**Goal of the exercise**
Can you give the lines from the one holding "Given: Open the Help menu" through the last line, inclusive, changing "Help menu" to "Edit menu" and leaving everything else the same? Omit the pictures.

▬▬▬

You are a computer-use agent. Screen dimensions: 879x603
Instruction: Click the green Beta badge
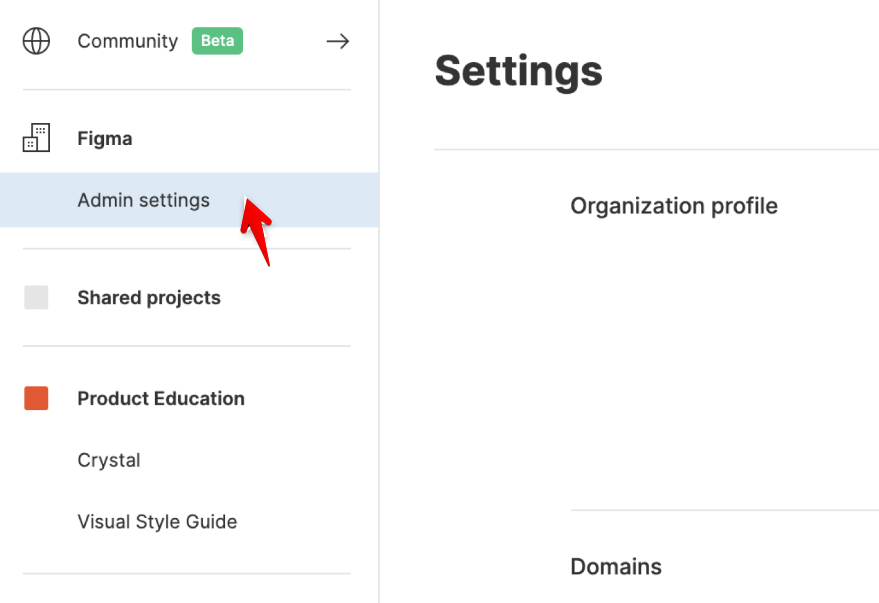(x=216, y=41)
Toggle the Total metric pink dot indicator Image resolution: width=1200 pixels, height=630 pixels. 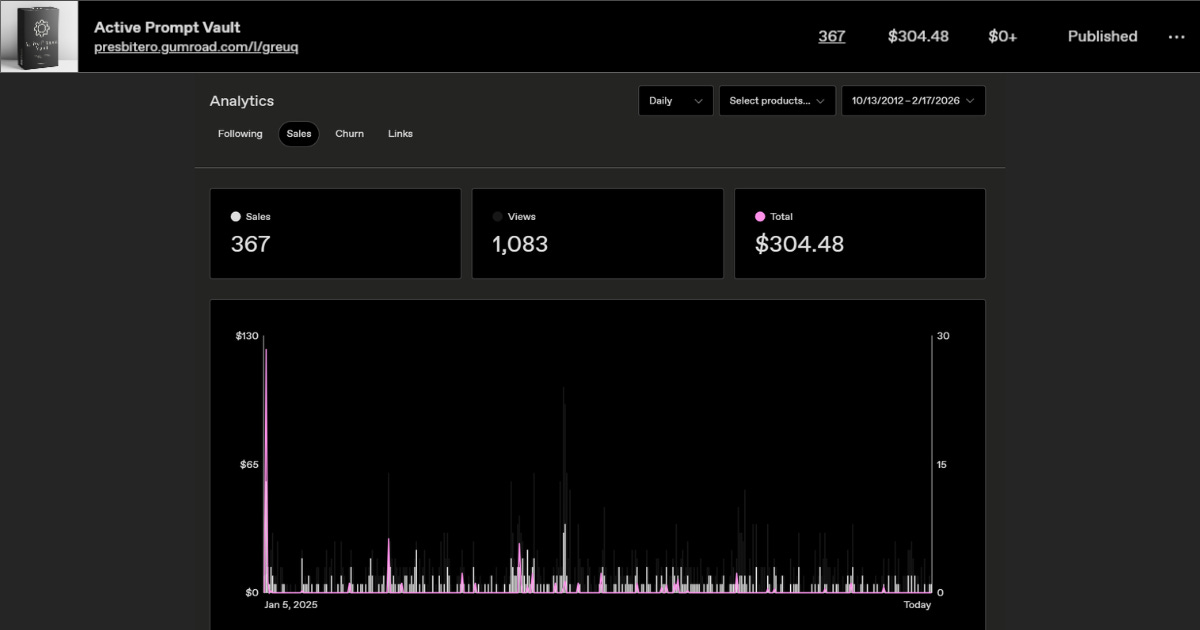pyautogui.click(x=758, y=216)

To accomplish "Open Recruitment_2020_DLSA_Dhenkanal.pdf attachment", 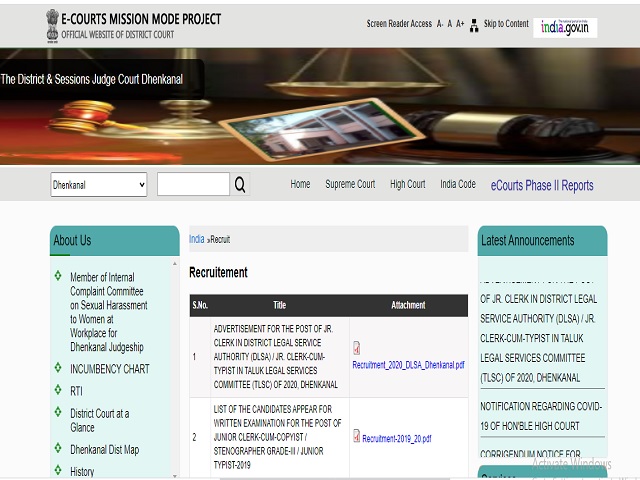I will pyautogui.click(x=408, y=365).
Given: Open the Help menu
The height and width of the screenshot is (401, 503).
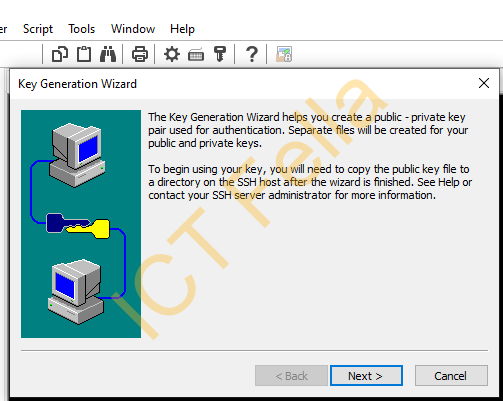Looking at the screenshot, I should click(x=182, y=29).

▬▬▬

**Correct answer**
Given: Open the Edit menu
The height and width of the screenshot is (401, 503).
Looking at the screenshot, I should click(x=182, y=29).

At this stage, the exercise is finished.